* _Description of the task_
Copy out every line of the data that has the word "menu" somewhere in it.

##### Provided records

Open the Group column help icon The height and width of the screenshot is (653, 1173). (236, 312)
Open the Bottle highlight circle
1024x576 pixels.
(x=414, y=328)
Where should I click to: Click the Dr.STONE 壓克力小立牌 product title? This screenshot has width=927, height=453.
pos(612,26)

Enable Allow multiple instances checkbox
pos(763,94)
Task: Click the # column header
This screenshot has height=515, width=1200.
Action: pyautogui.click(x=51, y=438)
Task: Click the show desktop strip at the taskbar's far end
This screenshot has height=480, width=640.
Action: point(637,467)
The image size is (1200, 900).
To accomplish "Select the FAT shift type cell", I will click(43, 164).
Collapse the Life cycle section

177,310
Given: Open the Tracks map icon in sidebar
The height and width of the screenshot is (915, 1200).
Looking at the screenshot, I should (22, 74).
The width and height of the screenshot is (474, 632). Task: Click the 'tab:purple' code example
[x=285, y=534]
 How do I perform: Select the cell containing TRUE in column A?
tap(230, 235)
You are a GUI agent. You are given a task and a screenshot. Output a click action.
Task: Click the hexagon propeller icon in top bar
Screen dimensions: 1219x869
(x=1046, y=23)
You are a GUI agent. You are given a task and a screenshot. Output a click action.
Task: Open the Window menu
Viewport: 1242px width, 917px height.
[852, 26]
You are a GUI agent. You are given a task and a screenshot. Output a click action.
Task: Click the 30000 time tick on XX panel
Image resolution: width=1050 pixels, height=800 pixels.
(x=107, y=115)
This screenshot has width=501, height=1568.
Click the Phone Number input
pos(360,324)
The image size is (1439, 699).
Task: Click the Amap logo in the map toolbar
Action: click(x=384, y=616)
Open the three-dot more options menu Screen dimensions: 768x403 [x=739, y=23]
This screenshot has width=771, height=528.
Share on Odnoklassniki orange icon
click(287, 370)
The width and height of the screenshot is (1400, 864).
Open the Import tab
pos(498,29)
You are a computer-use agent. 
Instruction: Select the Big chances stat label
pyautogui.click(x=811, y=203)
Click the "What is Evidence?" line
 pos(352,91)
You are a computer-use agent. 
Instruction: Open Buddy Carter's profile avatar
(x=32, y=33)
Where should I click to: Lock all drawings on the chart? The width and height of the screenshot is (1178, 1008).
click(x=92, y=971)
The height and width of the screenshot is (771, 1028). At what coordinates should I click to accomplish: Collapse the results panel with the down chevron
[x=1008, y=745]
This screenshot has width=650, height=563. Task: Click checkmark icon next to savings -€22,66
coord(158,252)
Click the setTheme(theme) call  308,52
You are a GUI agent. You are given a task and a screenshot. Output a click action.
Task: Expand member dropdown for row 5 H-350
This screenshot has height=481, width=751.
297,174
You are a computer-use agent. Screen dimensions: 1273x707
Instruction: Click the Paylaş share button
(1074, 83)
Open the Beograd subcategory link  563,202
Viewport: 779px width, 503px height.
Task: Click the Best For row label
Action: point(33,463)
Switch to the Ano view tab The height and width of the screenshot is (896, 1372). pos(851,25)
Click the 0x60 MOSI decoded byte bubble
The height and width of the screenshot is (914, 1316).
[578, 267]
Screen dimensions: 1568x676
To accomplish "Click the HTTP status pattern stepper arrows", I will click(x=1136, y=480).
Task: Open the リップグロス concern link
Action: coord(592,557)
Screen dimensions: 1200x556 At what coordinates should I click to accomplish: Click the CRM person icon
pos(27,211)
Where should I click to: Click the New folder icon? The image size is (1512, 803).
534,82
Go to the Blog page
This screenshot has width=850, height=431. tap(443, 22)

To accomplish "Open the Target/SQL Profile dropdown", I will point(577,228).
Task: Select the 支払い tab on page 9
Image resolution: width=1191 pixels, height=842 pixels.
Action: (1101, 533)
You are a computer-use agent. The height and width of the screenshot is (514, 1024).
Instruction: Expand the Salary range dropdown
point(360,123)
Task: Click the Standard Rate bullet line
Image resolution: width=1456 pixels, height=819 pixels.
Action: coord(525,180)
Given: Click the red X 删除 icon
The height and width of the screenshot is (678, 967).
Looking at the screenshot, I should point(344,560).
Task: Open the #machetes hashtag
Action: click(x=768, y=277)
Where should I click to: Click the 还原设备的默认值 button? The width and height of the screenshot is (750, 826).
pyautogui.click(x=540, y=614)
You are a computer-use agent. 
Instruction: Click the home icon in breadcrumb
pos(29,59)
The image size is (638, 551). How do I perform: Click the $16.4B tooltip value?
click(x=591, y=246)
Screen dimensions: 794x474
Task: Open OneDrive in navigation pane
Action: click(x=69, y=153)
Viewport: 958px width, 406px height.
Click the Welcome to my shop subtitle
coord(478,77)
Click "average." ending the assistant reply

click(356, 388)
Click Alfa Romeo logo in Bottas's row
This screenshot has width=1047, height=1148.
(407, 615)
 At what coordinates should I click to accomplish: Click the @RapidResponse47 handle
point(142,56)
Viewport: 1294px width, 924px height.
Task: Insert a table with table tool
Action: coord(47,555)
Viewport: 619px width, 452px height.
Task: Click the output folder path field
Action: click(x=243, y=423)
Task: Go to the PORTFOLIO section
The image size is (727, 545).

##########

* _Solution for this problem_
Task: Open the Window menu
Open the three-dot more options menu Screen dimensions: 768x403 [x=739, y=23]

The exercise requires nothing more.